:: The data

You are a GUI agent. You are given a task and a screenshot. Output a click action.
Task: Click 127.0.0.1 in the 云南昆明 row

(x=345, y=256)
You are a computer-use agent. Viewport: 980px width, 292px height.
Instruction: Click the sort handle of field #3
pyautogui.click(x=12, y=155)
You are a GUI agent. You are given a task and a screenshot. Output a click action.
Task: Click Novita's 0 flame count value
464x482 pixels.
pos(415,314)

::::
:: The data

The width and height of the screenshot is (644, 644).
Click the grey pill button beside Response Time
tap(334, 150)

::::
:: The data

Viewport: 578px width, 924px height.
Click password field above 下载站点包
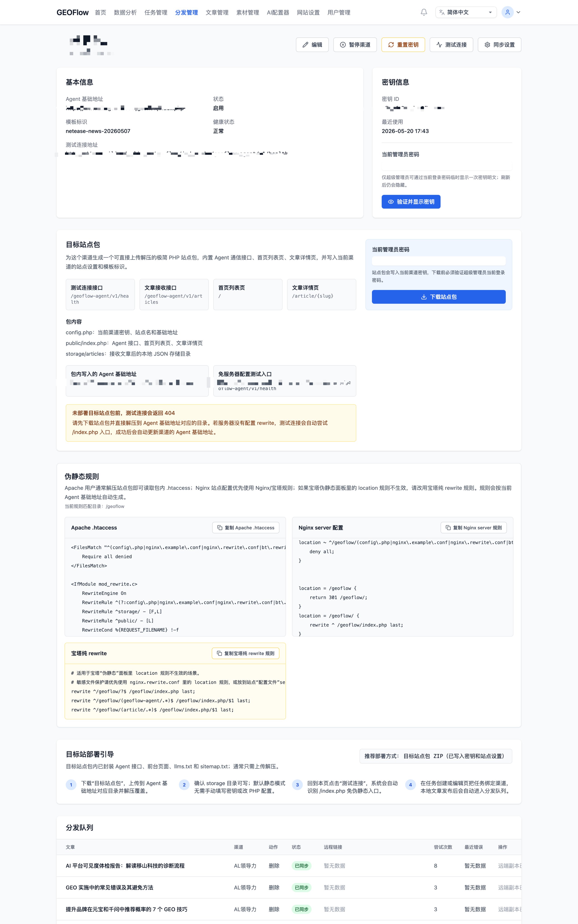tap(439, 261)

::::

Your answer should consist of each line above in which "height" appears.

## [Answer section]
You are a computer-use agent. Viewport: 980px width, 292px height.
The width and height of the screenshot is (644, 644).
Viewport: 578px width, 924px height.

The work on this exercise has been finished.